In Griechenland, das gerade von der schwersten Wirtschaftskrise seit dem Zweiten Weltkrieg durchgeschüttelt wird, ist die Bürokratie heillos überfordert. Auf der Insel Kos mit ihren 33000 Einwohnern sitzen rund 7000 Flüchtlinge fest, weil es mit der Registrierung nicht vorangeht. Die auf Kos tätige Hilfsorganisation Ärzte ohne Grenzen (MSF) wirft den griechischen Behörden vor, sie habe 1000 Schutzsuchende in der Nacht auf Mittwoch in einem Stadion ohne ausreichenden Zugang zu sanitarischen Einrichtungen und ohne Lebensmittelversorgung festgehalten. Am Dienstag war es zu Zusammenstössen zwischen der Polizei und Flüchtlingen gekommen. Humanitäre Organisationen bezichtigen die Lokalverwaltung, sie verweigere sich bewusst einer Verbesserung der Aufnahmebedingungen, um Flüchtlinge abzuschrecken.

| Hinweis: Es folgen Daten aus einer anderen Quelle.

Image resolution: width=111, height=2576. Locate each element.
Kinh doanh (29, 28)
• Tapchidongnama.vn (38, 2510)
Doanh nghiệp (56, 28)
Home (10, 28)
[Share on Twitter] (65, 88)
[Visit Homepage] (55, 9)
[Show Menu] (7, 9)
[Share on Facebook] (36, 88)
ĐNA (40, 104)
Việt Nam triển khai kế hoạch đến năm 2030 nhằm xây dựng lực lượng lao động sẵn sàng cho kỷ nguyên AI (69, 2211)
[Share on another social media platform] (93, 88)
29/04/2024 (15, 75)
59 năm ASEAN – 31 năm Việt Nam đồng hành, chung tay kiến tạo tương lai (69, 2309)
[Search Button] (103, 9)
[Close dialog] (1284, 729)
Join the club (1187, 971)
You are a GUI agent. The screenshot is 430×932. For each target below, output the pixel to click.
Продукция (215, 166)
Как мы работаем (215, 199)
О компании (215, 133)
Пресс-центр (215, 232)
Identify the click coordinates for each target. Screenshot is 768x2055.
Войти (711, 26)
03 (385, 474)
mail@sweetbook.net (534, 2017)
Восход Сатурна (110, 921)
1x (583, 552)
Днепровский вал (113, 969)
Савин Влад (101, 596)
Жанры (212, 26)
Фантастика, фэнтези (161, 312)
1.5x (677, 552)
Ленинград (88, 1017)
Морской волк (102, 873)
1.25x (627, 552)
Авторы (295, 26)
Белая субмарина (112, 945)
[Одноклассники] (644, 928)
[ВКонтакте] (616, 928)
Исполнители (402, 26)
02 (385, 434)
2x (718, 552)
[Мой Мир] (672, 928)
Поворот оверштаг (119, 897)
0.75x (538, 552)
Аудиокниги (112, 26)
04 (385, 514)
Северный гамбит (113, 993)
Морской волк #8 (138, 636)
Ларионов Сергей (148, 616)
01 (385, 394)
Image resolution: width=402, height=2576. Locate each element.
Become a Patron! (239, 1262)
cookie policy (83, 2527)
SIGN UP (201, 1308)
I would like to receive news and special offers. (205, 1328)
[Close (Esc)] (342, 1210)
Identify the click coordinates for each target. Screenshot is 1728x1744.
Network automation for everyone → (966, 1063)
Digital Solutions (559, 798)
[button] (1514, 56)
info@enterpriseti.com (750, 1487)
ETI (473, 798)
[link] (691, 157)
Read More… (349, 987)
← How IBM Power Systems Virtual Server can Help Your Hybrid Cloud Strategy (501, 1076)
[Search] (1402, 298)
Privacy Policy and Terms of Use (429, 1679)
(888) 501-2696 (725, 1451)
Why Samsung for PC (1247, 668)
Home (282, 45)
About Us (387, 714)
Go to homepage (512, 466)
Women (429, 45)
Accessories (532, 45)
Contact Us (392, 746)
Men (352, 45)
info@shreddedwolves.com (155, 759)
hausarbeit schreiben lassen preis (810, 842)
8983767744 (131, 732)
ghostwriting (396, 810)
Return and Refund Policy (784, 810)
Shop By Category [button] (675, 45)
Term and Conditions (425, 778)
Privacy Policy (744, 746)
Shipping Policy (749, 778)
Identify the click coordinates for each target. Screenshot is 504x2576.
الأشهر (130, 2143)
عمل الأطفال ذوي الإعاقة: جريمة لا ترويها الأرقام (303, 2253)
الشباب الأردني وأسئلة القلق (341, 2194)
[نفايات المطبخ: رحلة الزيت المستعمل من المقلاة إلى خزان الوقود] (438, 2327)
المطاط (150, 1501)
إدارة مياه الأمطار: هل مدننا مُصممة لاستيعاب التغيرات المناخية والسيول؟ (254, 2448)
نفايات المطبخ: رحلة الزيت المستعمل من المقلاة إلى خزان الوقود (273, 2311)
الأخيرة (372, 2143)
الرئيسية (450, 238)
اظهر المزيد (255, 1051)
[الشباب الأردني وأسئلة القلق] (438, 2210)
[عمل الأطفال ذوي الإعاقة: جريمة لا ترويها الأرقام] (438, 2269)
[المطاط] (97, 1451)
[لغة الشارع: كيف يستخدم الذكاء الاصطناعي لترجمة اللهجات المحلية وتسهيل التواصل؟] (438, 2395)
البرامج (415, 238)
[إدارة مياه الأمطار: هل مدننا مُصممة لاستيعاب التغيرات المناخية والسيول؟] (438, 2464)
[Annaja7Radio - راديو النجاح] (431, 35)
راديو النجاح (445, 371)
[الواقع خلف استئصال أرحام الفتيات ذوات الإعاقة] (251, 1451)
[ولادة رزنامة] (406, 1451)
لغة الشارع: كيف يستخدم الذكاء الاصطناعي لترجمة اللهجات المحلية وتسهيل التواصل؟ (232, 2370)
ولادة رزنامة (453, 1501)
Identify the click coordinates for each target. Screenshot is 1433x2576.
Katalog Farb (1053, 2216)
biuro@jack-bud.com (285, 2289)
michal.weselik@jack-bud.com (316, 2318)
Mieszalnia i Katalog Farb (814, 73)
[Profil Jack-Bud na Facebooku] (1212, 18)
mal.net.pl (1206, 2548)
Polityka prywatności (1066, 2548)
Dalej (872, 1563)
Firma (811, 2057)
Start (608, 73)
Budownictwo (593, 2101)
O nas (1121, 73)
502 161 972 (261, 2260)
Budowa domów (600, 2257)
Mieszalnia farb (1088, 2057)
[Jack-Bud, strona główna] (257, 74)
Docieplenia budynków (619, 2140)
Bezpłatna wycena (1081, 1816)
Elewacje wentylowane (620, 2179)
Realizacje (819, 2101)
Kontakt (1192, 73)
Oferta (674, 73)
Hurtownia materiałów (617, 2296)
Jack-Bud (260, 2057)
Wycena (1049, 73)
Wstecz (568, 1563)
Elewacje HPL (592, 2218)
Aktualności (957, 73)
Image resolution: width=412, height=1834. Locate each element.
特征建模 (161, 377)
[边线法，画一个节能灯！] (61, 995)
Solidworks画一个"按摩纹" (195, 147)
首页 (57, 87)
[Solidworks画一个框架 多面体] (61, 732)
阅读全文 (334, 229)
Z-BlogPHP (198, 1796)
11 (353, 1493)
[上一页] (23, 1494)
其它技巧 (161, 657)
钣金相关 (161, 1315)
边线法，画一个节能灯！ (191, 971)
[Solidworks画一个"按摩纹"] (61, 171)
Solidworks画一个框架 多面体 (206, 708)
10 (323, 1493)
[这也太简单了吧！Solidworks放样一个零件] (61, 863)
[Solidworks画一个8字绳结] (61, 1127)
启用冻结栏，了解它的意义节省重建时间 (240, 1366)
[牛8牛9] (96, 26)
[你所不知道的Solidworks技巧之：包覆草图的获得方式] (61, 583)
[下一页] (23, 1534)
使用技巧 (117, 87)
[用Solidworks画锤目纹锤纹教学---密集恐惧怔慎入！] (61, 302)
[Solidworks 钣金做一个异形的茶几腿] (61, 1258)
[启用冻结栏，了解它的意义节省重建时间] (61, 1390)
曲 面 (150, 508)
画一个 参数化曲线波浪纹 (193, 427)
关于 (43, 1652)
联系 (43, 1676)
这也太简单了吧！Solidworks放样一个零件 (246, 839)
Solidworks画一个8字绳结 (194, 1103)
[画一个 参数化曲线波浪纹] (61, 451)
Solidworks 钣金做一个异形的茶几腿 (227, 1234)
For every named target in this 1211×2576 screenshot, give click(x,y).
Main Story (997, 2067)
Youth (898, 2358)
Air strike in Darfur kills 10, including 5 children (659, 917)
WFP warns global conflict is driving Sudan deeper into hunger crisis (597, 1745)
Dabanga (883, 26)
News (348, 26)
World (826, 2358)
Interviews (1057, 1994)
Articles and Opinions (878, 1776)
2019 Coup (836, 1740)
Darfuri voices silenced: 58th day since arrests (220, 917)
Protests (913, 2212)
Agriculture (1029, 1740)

Zwischen Januar und Juli 2015 haben laut dem Uno-Flüchtlingshilfswerk (UNHCR) rund 124 000 Flüchtlinge und Migranten Griechenland mit dem Schiff erreicht; allein im Juli waren es 50 000. Gegenüber derselben Periode des Vorjahrs entspricht dies einer Zunahme von 750 Prozent. Ein hoher UNHCR-Beamter verurteilte die Betreuungssituation in Griechenland unlängst als beschämend für die EU. Der griechische Ministerpräsident Alexis Tsipras rief derweil Brüssel zum Handeln auf. Athen stehen Gelder aus dem sogenannten Asyl-, Migrations- und Integrationsfonds zu. Doch verzögerte sich die Auszahlung wegen unerfüllter Auflagen.

Unsicherer Status

Die Türkei hat seit Beginn des Aufstands gegen das syrische Regime vor vier Jahren rund 1,8 Millionen Menschen aus dem Nachbarland aufgenommen. Zuerst rechnete die Regierung in Ankara noch damit, dass der Sturz des syrischen Despoten eine Frage von Monaten sei und man daher nur vorübergehend Gastrecht gewähren müsse. Doch ist ein Ende der Feindseligkeiten nicht abzusehen, und der Flüchtlingsstrom hält an. Die türkische Führung beabsichtigt jetzt, auf syrischem Boden einen Korridor einzurichten, wo die Vertriebenen untergebracht würden. Nach den Vorstellungen Ankaras sollen gemässigte Rebellen diese Zone vor Angriffen der Terrormiliz Islamischer Staat schützen.
Für die Syrer, die es bis nach Izmir geschafft haben, sind dies keine erstrebenswerten Perspektiven. Den Traum von einem sicheren Leben in Europa lassen sie sich nicht nehmen.